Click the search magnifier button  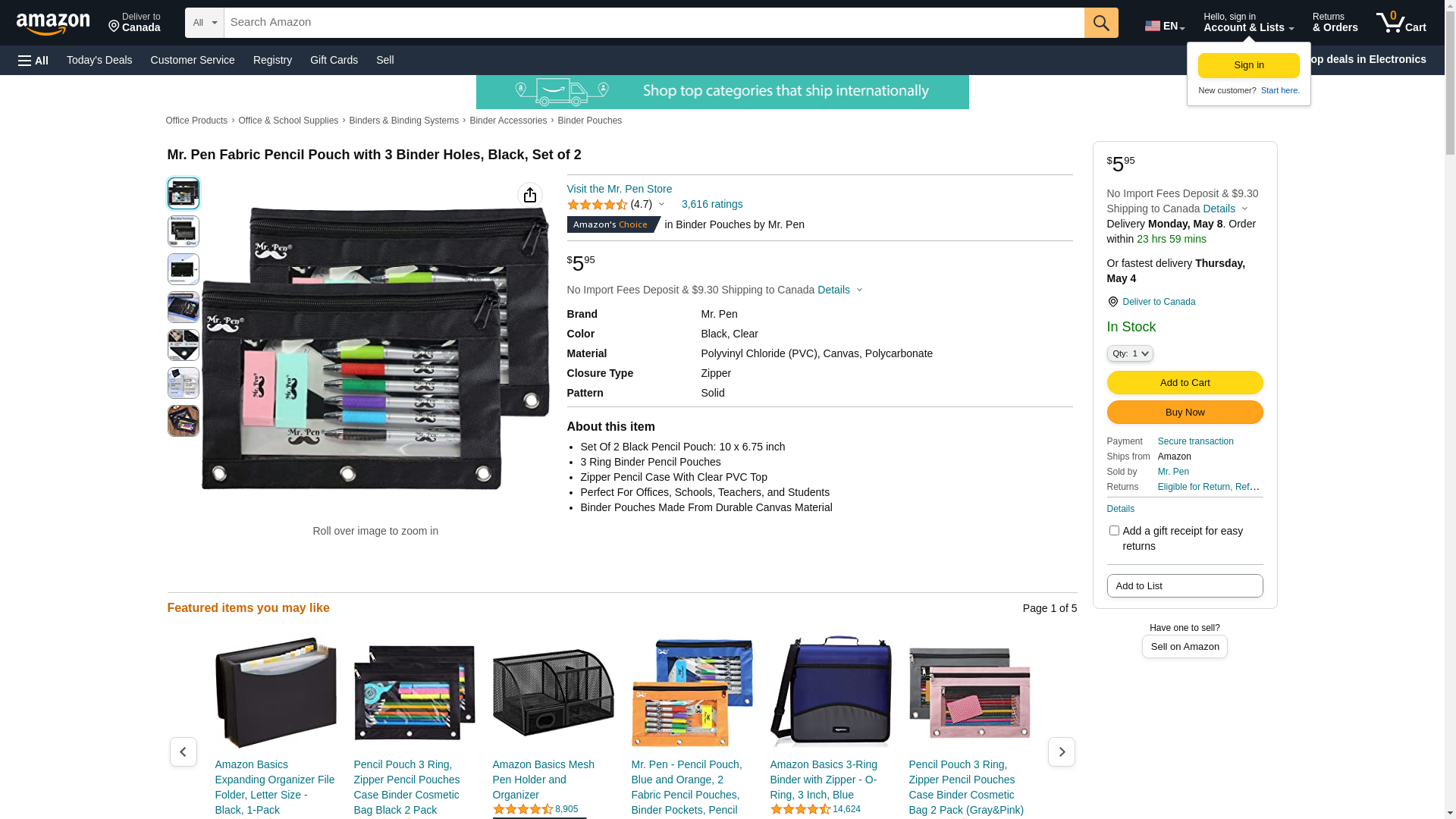click(1101, 23)
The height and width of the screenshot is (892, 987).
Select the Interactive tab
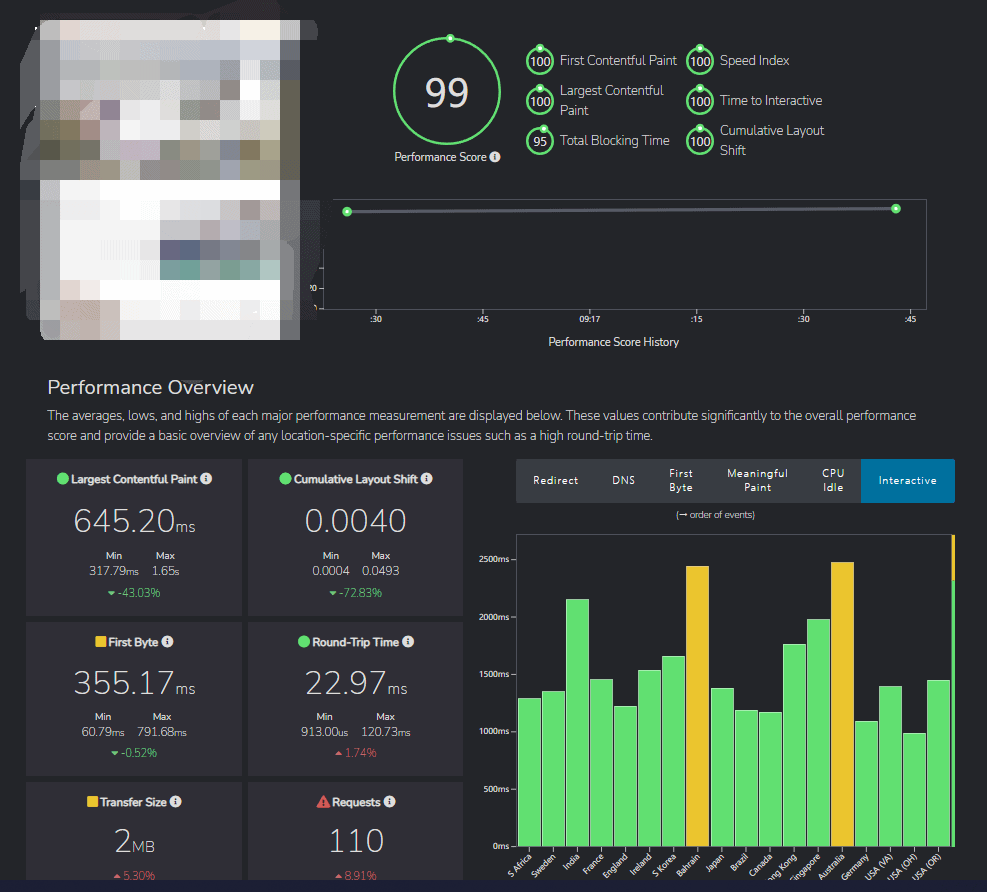[x=907, y=481]
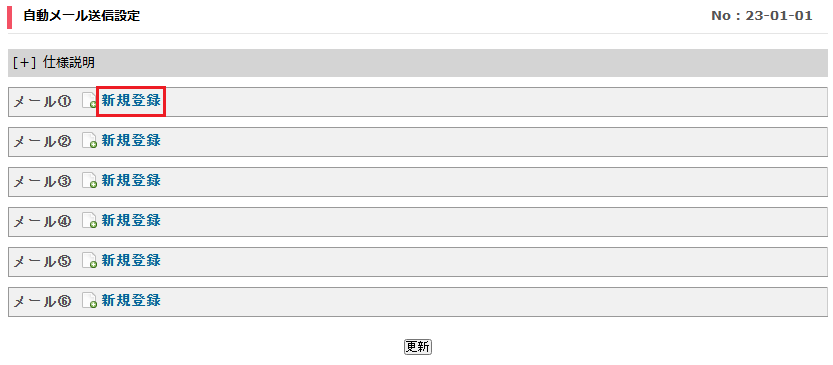The height and width of the screenshot is (365, 833).
Task: Open the 新規登録 link for メール①
Action: coord(131,101)

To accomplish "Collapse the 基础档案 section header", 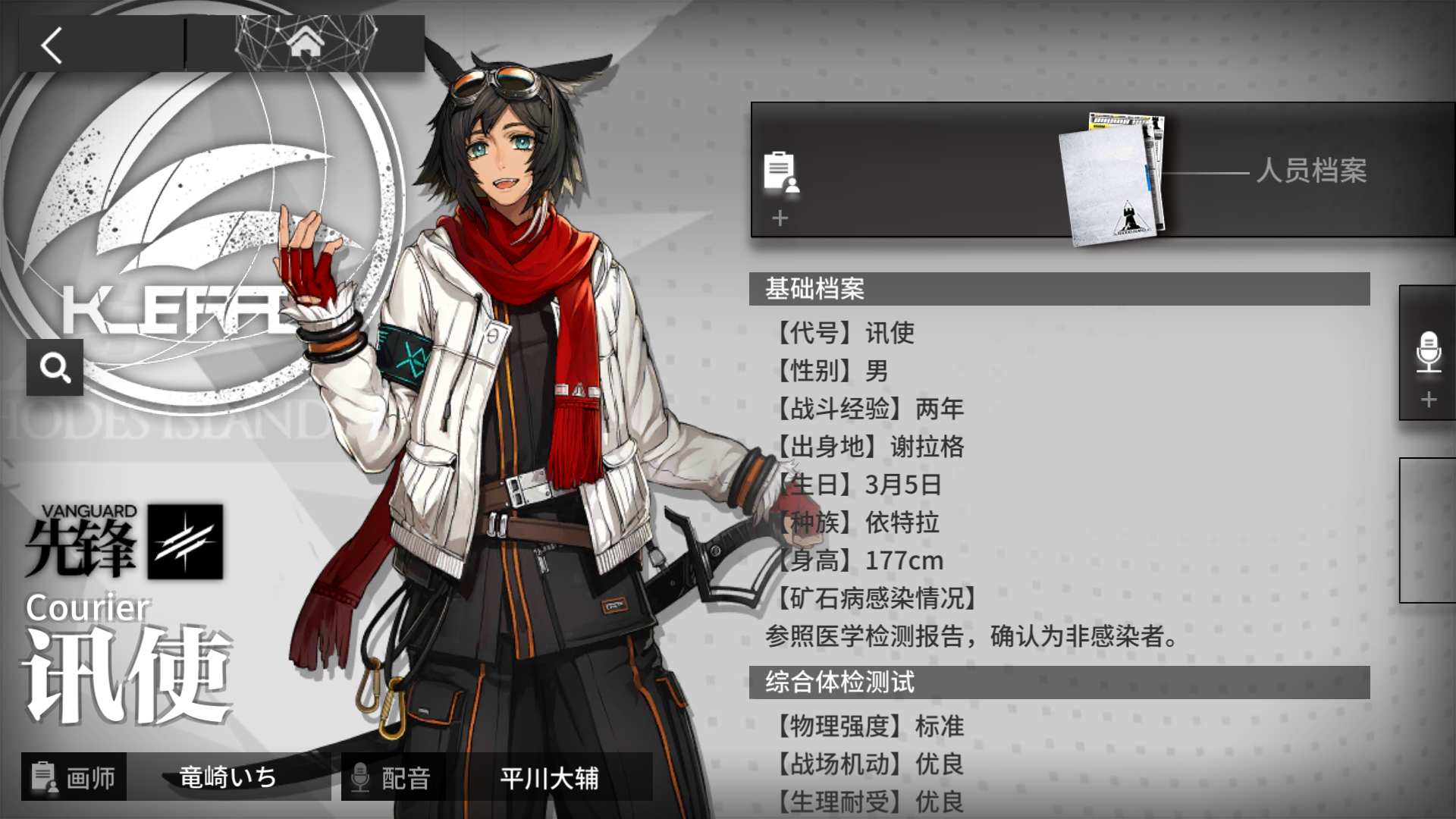I will (1059, 289).
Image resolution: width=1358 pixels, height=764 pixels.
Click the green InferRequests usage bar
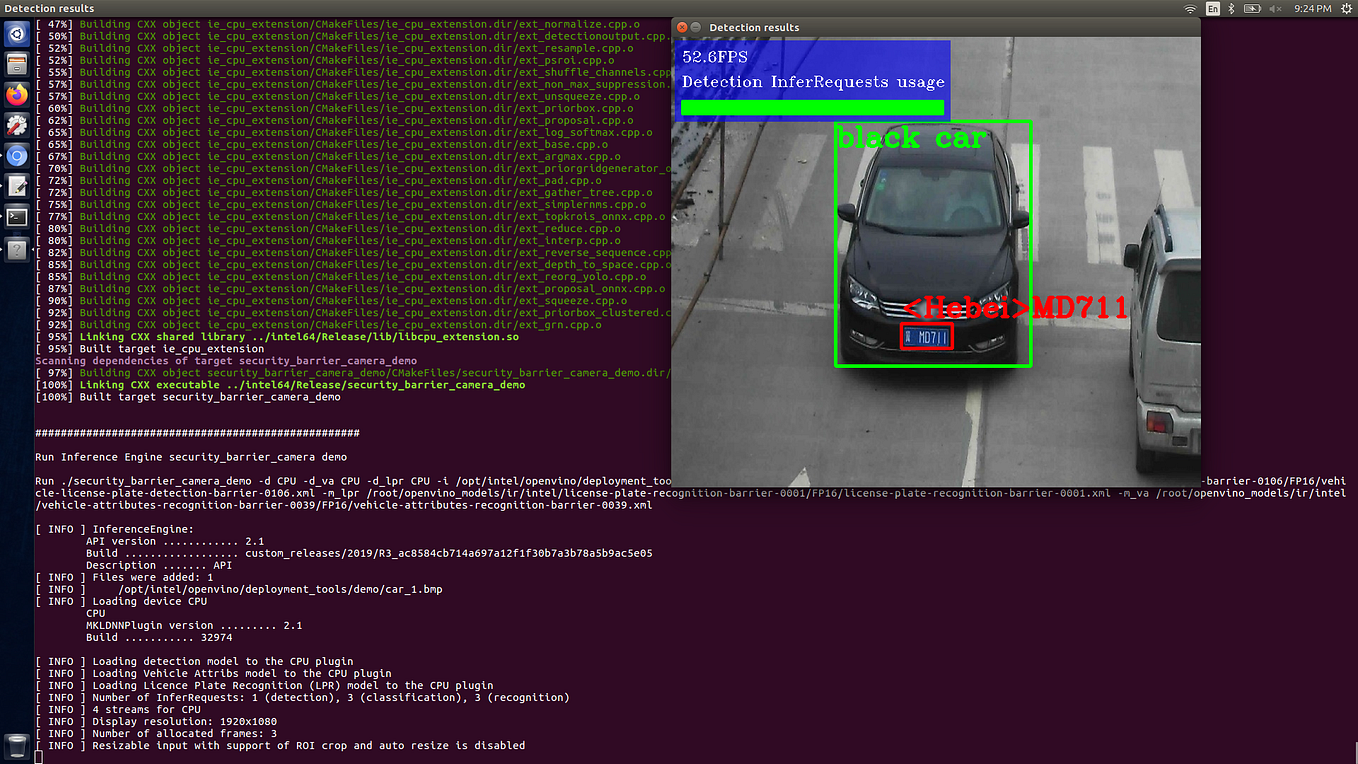[x=812, y=108]
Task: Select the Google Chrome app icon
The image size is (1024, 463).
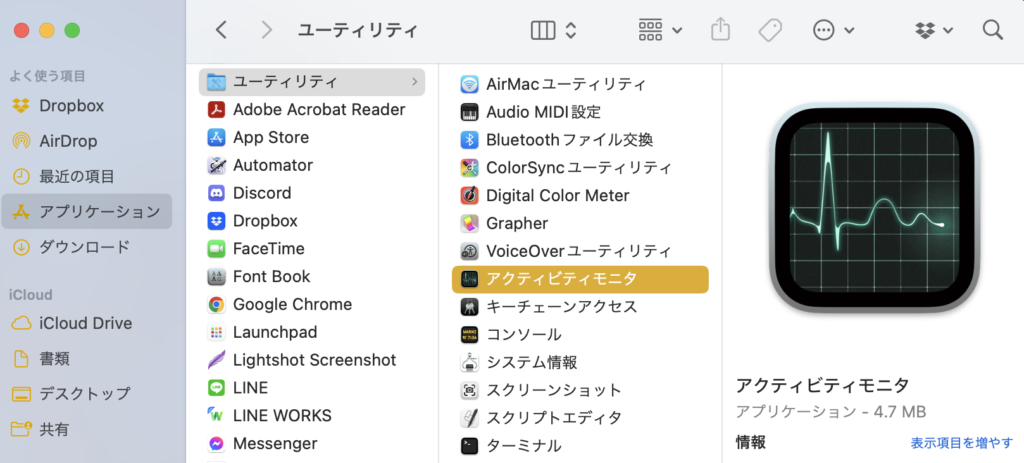Action: click(216, 305)
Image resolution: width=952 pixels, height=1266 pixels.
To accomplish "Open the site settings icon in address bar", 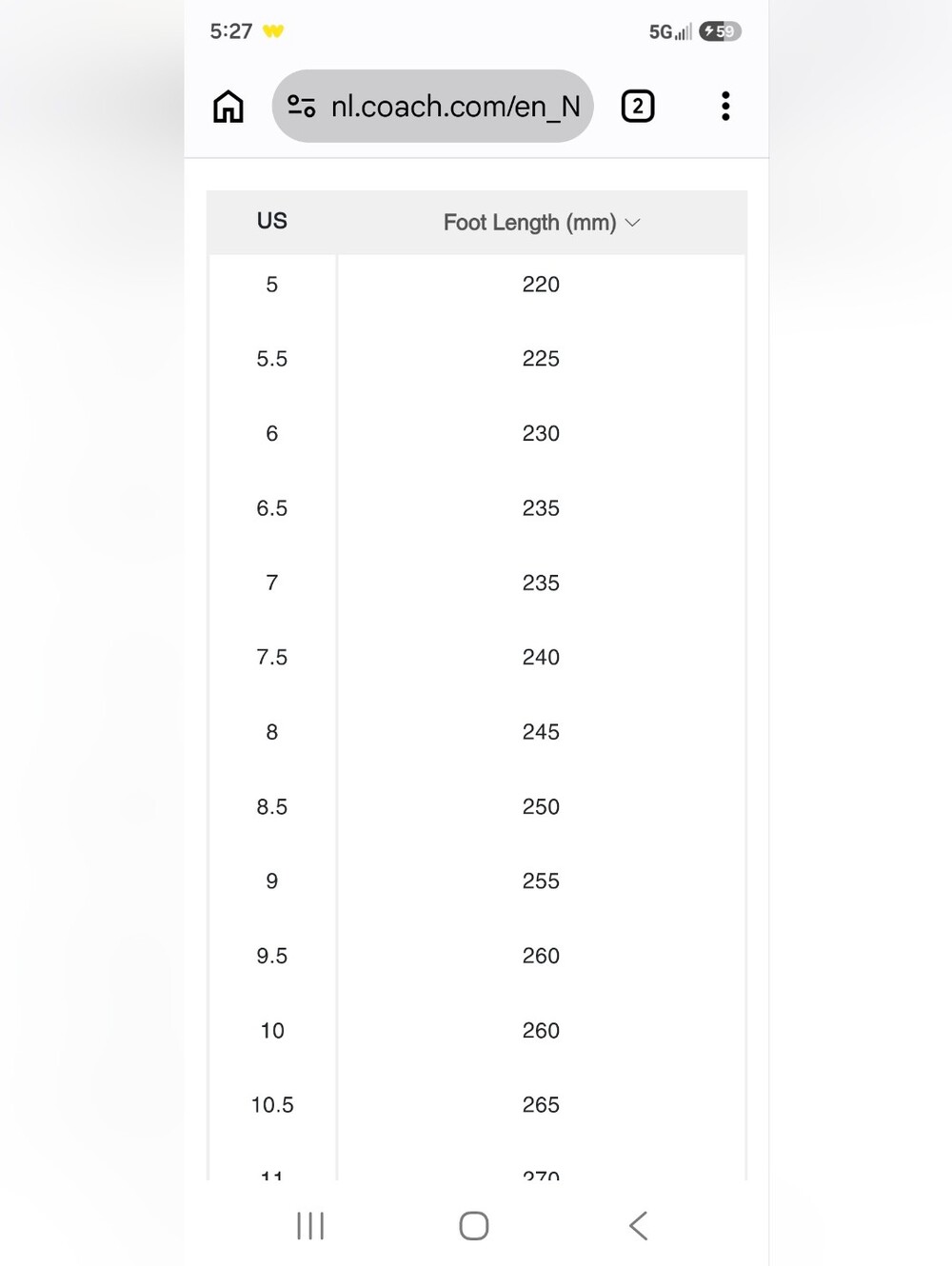I will coord(302,106).
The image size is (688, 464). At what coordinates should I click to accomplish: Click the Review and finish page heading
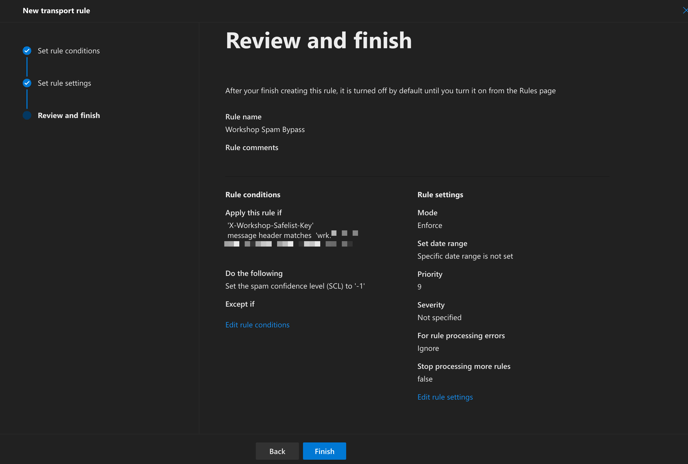pyautogui.click(x=318, y=41)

----

*Exercise objective*
From the listing above, pick out each line where the word "resolution" appears.

*Answer below*
Image resolution: width=1358 pixels, height=764 pixels.
Image resolution: width=952 pixels, height=1266 pixels.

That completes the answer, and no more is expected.